PREG. ¿Cómo explicáis, pues, el que el hombre esté dotado de un espíritu y un alma? ¿De dónde proceden?

TEÓS. Del Alma Universal; no concedidos ciertamente por un Dios personal. ¿De dónde procede en el pez jalea el elemento húmedo? Del Océano que lo rodea, en el que vive y respira, y al que vuelve cuando se disuelve.

PREG. ¿Negáis entonces que el alma sea dada por Dios al hombre?

TEÓS. Nos vemos obligados a ello. El “alma” de que sé habla en el capítulo II del Génesis (v. 7) es, según está escrito, el “alma viviente” o Nephesh (el alma vital, animal), con la que Dios (nosotros decimos la Naturaleza” y la ley inmutable) dota tanto al hombre como a los animales. De ningún modo es el alma que piensa, la mente, y mucho menos el Espíritu inmortal.
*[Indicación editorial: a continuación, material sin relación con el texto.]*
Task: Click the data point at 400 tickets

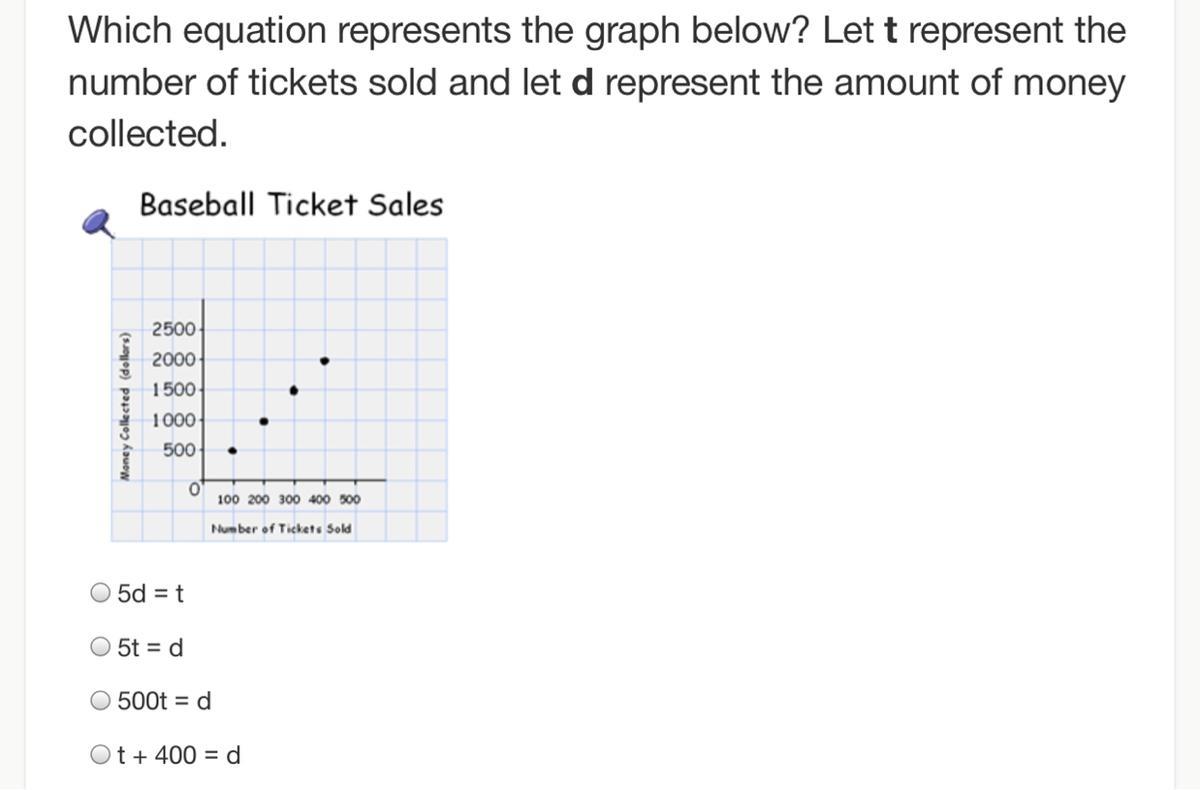Action: [324, 360]
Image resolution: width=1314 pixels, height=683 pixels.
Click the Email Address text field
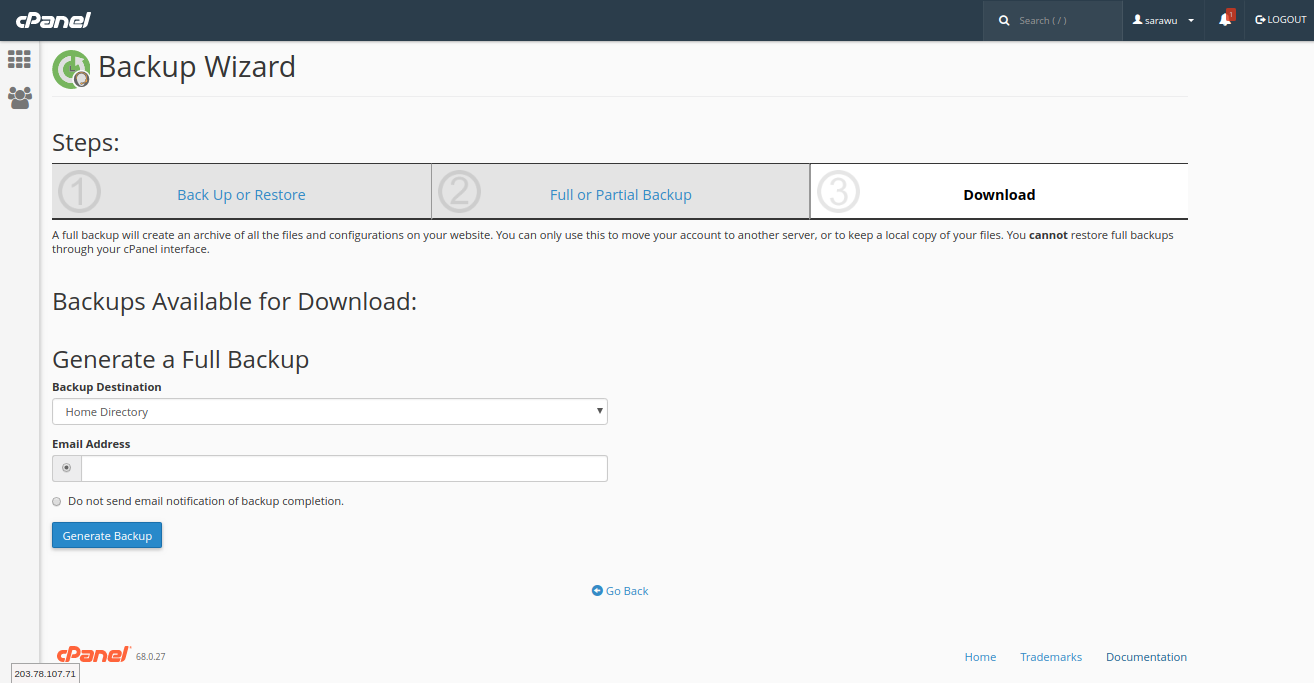[344, 468]
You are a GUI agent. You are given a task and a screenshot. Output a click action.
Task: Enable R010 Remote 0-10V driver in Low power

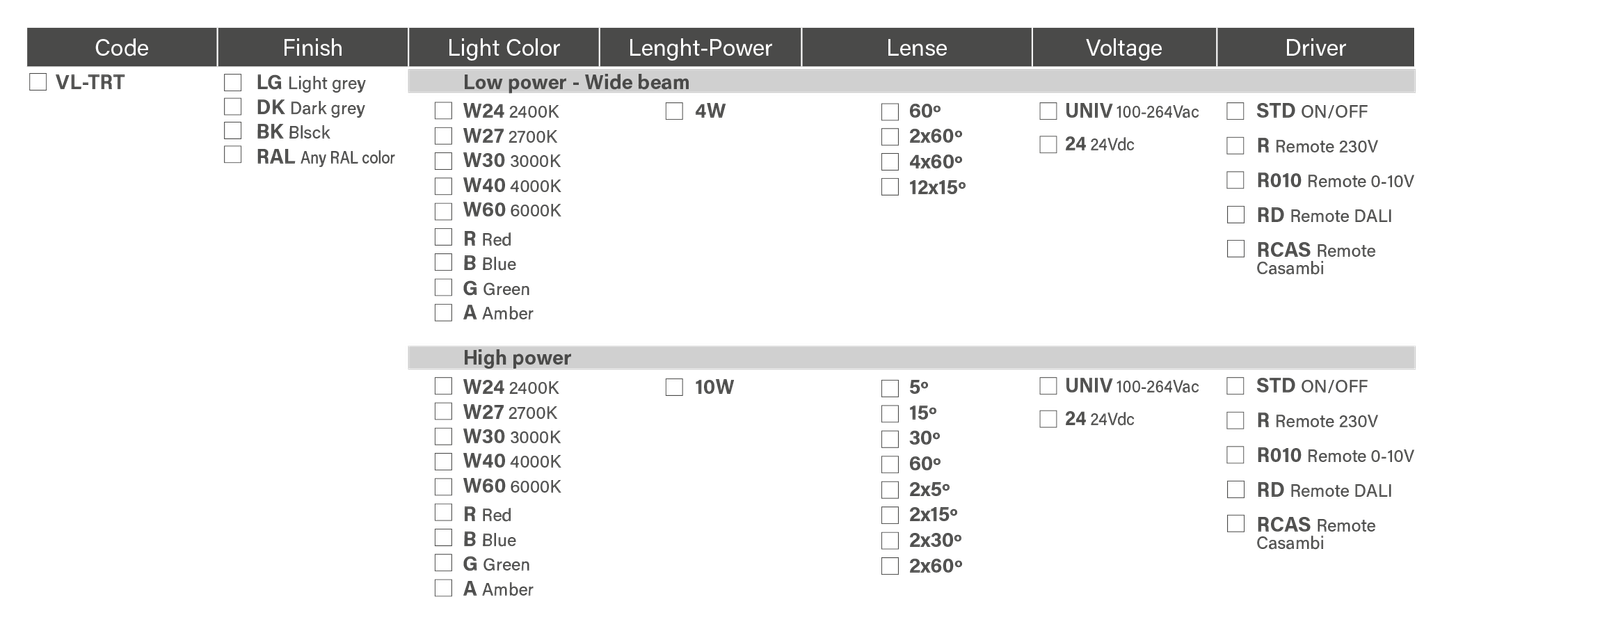tap(1236, 180)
PREG. Presentaré la cuestión de otro modo: ¿es Dios quien dota al hombre de un alma humana racional y de un Espíritu inmortal?

TEÓS. Dada la forma en que planteáis la cuestión, no podemos estar de acuerdo. Puesto que no creemos en un Dios personal, ¿cómo podemos creer que dote al hombre de cosa alguna? Pero, suponiendo, en consideración al argumento, un Dios que tome sobre sí el riesgo de crear un alma nueva para cada recién nacido, todo lo que se puede decir es que difícilmente puede considerarse a un Dios semejante, dotado de sabiduría o previsión. Otras dificultades, y la imposibilidad de conciliarlas con la piedad, justicia, equidad y omnisciencia que se atribuyen a ese Dios, son otros tantos escollos contra los que se estrella constantemente aquel dogma teológico.
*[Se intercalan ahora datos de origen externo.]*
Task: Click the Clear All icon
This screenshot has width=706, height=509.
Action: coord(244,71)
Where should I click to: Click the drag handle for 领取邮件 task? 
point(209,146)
PREG. ¿A qué os referís? ¿Cuáles son esas dificultades?

TEÓS. En este instante se me ocurre un argumento incontestable dirigido un día en mi presencia por un sacerdote Buddhista Cingalés, predicador famoso, a un misionero Cristiano, hombre nada ignorante y bien preparado para la discusión pública en la que fue presentado ese argumento. Era cerca de Colombo, y el misionero había desafiado al sacerdote Megittuvate a que presentase las razones por las que los “paganos” no admiten el Dios Cristiano. Pues bien, el misionero salió, como de costumbre en semejantes casos, malparado de aquella memorable discusión.

PREG. Desearía saber lo que sucedió.

TEÓS. Ocurrió lo siguiente: el sacerdote Buddhista empezó por preguntar al padre si su Dios había dado mandamientos a Moisés para que los cumpliesen los hombres, pero para ser violados por Dios mismo. El misionero rechazó indignado esa suposición. “Pues bien –dijo su adversario–, nos decís que Dios no admite excepción a esta regla, y que no puede nacer alma alguna sin su voluntad. Dios prohíbe el adulterio, entre otras cosas, y, sin embargo, afirmáis al mismo tiempo que Él es quien crea a cada recién nacido, Él quien lo dota de un alma. ¿Hemos de entender, entonces, que son obra de vuestro Dios los millones de criaturas nacidas en el crimen y el adulterio? ¿Que vuestro Dios prohíbe y castiga la violación de sus leyes, y que, a pesar de ello, crea cada día y a cada momento almas para esas mismas criaturas? Según la lógica más elemental, ese Dios es cómplice en el crimen, puesto que sin su ayuda e intervención, aquellos hijos de la lujuria no podrían haber nacido. ¿Dónde está la justicia, castigando no solamente a los padres culpables, sino hasta a la inocente criatura, por lo hecho por ese Dios mismo, al que, sin embargo, descargáis de toda culpa?…” El misionero miró el reloj, y de repente observó que se iba haciendo tarde para continuar la discusión.

PREG. ¿Olvidáis que todos esos casos inexplicables son misterios y que nuestra religión nos prohíbe analizar los misterios de Dios?

TEÓS. No, no lo olvidamos, pero rechazamos simplemente tales imposibilidades. Tampoco queremos haceros creer lo que creemos nosotros. Contestamos únicamente a las preguntas que nos dirigen. Tenemos, sin embargo, otro nombre para vuestros “misterios”.